GWASLab requires at least one ID column for sumstats, either in the form of SNPID or rsID (or both). GWASLab will automatically check if SNPID is mixed in rsID.

ID Formats

  • SNPID: User-provided IDs, or in **CHR**:**POS**:**REF**:**ALT** format. Delimiters can be ":", "_", or "-".

  • Examples: "1:12345:A:G", "1_12345_A_G", "1-12345-A-G"

  • rsID: dbSNP rsIDs in the format rs[numbers]

  • Examples: "rs123456", "rs789012"

.fix_id()

Check or fix SNPID and rsID. This method can:

  • Extract CHR and POS information from **CHR**:**POS**:**REF**:**ALT** formatted SNPIDs
  • Reconstruct SNPID from CHR, POS, EA, and NEA
  • Standardize SNPID delimiters
  • Validate rsID format

Parameters:

Parameter DataType Default Description
fixchrpos bool False If True, extract CHR and POS from SNPID (CHR:POS:NEA:EA) to fill CHR and POS columns
fixid bool False If True, use CHR/POS/NEA/EA to reconstruct SNPID. For variants not aligned with reference genome, only CHR/POS will be used
forcefixid bool False If True, use CHR/POS/NEA/EA to reconstruct SNPID without checking if the variant is aligned
fixsep bool False If True, fix SNPID delimiter (e.g., 1:123_A_C to 1:123:A:C)
overwrite bool False If True, overwrite existing data
fixprefix bool False If True, remove 'chr' prefix in SNPID
fixeanea bool False If True, extract EA and NEA from SNPID
reversea bool False If True, reverse alleles in SNPID

Notes:

  • SNPID will be fixed to **CHR**:**POS**:**NEA**:**EA** format only when variants are already aligned with the reference genome
  • Otherwise, a temporary SNPID in the format **CHR**:**POS** will be assigned
  • The method automatically validates rsID format (must start with "rs" followed by numbers)

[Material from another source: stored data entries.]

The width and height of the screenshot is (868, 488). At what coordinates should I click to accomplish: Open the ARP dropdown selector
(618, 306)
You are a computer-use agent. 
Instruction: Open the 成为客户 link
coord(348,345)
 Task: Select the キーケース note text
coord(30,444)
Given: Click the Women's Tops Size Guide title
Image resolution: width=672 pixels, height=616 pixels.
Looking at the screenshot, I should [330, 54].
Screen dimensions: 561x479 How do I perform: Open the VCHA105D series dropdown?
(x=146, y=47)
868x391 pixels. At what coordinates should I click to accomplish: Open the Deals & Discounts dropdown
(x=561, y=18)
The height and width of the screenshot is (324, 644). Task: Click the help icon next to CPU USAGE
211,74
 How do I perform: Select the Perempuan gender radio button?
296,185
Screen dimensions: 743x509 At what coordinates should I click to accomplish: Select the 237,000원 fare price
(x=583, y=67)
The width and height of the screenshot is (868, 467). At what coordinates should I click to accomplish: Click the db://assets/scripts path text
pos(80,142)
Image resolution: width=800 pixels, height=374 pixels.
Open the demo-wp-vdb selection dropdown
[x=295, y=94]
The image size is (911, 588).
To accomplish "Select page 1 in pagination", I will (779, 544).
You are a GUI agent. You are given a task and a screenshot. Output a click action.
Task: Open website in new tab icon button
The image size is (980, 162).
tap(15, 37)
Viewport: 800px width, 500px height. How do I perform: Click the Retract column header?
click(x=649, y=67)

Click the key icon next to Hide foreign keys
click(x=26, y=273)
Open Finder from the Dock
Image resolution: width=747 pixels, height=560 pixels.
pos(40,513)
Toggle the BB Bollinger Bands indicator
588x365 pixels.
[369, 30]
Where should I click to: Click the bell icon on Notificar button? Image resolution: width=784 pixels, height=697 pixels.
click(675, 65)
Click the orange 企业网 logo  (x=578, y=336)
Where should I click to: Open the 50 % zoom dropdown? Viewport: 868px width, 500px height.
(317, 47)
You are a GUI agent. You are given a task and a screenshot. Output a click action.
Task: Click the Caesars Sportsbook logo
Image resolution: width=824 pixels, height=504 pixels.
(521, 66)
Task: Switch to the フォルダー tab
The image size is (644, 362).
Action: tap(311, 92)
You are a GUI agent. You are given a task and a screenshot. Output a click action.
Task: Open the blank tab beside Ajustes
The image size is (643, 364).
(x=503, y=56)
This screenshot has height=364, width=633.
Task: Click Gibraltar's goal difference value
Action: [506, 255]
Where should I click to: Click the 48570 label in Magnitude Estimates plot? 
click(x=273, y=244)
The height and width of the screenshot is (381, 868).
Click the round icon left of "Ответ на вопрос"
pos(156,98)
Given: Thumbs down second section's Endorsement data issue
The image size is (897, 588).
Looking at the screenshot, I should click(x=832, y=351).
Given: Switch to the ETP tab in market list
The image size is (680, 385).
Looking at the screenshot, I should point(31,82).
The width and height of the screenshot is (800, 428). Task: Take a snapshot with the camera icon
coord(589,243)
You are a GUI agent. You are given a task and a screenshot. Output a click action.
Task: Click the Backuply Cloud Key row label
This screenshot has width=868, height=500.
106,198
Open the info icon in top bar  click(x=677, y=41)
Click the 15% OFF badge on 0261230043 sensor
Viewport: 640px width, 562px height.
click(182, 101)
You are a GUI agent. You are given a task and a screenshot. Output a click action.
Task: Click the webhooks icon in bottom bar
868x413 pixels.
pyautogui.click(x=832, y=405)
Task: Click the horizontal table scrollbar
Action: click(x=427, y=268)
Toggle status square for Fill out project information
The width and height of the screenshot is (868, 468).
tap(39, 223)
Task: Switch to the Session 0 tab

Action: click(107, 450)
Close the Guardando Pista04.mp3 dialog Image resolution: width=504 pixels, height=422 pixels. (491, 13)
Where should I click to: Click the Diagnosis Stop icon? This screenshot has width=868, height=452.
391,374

Extract CHR and POS from SNPID

# Extract chromosome and position from SNPID
mysumstats.fix_id(fixchrpos=True)

Reconstruct SNPID from coordinates and alleles

# Reconstruct SNPID from CHR, POS, EA, NEA
mysumstats.fix_id(fixid=True)

# Force reconstruction without alignment check
mysumstats.fix_id(forcefixid=True)

Standardize SNPID format

# Fix delimiter separators
mysumstats.fix_id(fixsep=True)

# Remove 'chr' prefix
mysumstats.fix_id(fixprefix=True)

CHR - Chromosomes

.fix_chr()

Standardize chromosome notation. This method: - Removes prefixes like "chr" from chromosome labels - Converts string datatype to integers for autosomes - Maps sex chromosomes and mitochondrial DNA to standardized integers - Automatically uses species-specific chromosome mappings from the Sumstats object - Removes variants with unrecognized chromosome notations (if remove=True) - Removes variants with CHR < minimum autosome number

Parameters:

Parameter DataType Default Description
remove bool False If True, remove variants with invalid or unrecognized chromosome labels
add_prefix str "" Prefix to prepend to chromosome labels (rarely used)

Species-Aware Behavior: Chromosome mappings are automatically derived from the Sumstats object's chromosomes attribute (initialized based on the species parameter when creating the Sumstats object).

For Human (default): - Integers 1-22 for autosomes - 23 for X chromosome - 24 for Y chromosome
- 25 for MT (mitochondrial DNA)

For Other Species: The function automatically uses the correct chromosomes based on the species:

# Human (default)
mysumstats = gl.Sumstats("data.txt", species="homo sapiens")
mysumstats.fix_chr()  # Uses X, Y, MT -> 23, 24, 25

# Mouse
mysumstats = gl.Sumstats("data.txt", species="mouse")
mysumstats.fix_chr()  # Uses X, Y, MT -> 23, 24, 25 (19 autosomes)

# Chicken (ZW sex determination system)
mysumstats = gl.Sumstats("data.txt", species="chicken")
mysumstats.fix_chr()  # Uses Z, W, MT -> 23, 24, 25 (28 autosomes)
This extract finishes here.